When to spawn subagents:
- Writing tests for code you just implemented
- Generating documentation
- Exploring unfamiliar parts of codebase
- Any task that would pollute main context
The insight: Don’t pollute your main session with tangential work. Spawn a subagent. Let it handle the focused task. Return to clean context.
9. Data Analytics
“Leverage CLI tools like BigQuery directly within Claude Code.”
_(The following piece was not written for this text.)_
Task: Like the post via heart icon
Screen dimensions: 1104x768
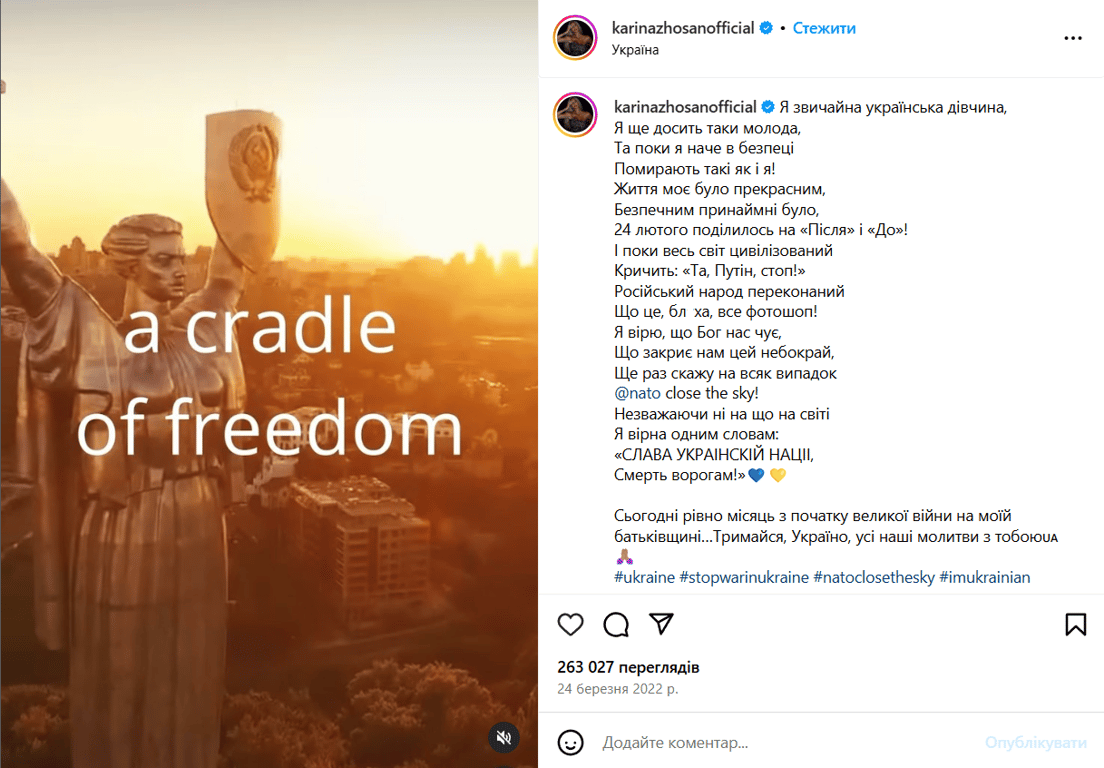Action: (570, 624)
| Practice | Why It Works |
|---|---|
| BigQuery via CLI | Real-time metrics |
| No SQL writing | Claude handles the query |
| In-session analysis | No context switching to dashboards |
The insight: If it has a CLI, Claude can use it. Bring data queries into your coding session instead of switching to separate tools.
10. Learning Mode
“Enable explanatory output, generate visual HTML presentations, create ASCII diagrams.”
| Practice | Why It Works |
|---|---|
| Explanatory output | Understand unfamiliar code |
| HTML presentations | Visual learning from code |
| ASCII diagrams | Architecture understanding |
The insight: Claude isn’t just for writing code. Use it to understand code. Ask for explanations. Ask for visualizations. The investment in understanding pays off.
The 259 PR Context
These tips enable extreme throughput:
Every line written by Claude Code + Opus 4.5. The practices above are what make this sustainable.
What’s Transferable vs. What’s Unique
Transferable to Any Team
| Practice | Difficulty |
|---|---|
| Parallel worktrees | Low—just start using them |
| Plan mode first | Low—behavioral change |
| CLAUDE.md evolution | Low—start adding corrections |
| Reusable skills | Medium—requires initial investment |
| Subagents | Medium—requires understanding |
Requires Infrastructure
| Practice | Requirement |
|---|---|
| Slack integration | MCP setup, Slack access |
| BigQuery in session | CLI tools, permissions |
| Voice dictation | macOS/accessibility setup |
Requires Expertise
| Practice | Why |
|---|---|
| ”Reimplement elegantly” | You need to recognize elegance |
| Staff engineer review simulation | You need to know what a staff engineer catches |
| Detailed specifications | You need domain expertise to specify correctly |
The Tacit Angle
Several of these practices relate directly to session memory:
| Tip | Memory Challenge | How Tacit Helps |
|---|---|---|
| CLAUDE.md evolution | Knowledge lives in file, not sessions | Session history shows why rules were added |
| Parallel worktrees | Context scattered across sessions | Unified search across all sessions |
| Plan mode | Plans exist in session, then vanish | Plans persist, become searchable |
| Subagents | Subagent context is lost | Subagent sessions captured too |
The 259 PR workflow generates massive session history. Without persistence, the why behind those PRs disappears. The code ships; the reasoning evaporates.
Recommendations
Start Here (Any Team)
- Use parallel worktrees — One session per worktree, 3-5 active
- Start CLAUDE.md — Begin with errors you’ve seen, evolve it
- Plan before implementing — Especially for multi-file changes
- Create one reusable skill — Start with your most common task
Level Up (Intermediate)
- Subagents for focused tasks — Keep main context clean
- Voice dictation for prompts — Faster for long instructions
- tmux for session management — Persistent, organized
Advanced (Infrastructure Required)
- Slack/external integrations — Bring bug reports to Claude
- CLI tools in session — BigQuery, analytics, whatever you use
- Staff engineer simulation — One Claude plans, another reviews
Confidence Assessment
| Claim | Confidence |
|---|---|
| These practices work for the Claude Code team | High — first-party source |
| 259 PRs in 30 days is real | High — public claim, reputation stake |
| Practices transfer to other teams | Medium — depends on expertise level |
| Parallel worktrees are universally beneficial | High — low cost, clear benefit |
| CLAUDE.md evolution reduces errors | High — mechanism is obvious |
Sources & Provenance
Verifiable sources. Dates matter. Credibility assessed.
10 Tips from the Claude Code Team ↗
Boris Cherny · X (Twitter)
"Battle-tested workflows from Claude Code's creator: parallel worktrees, evolving CLAUDE.md files, plan-first approach, reusable skills, subagents, and terminal setup optimizations."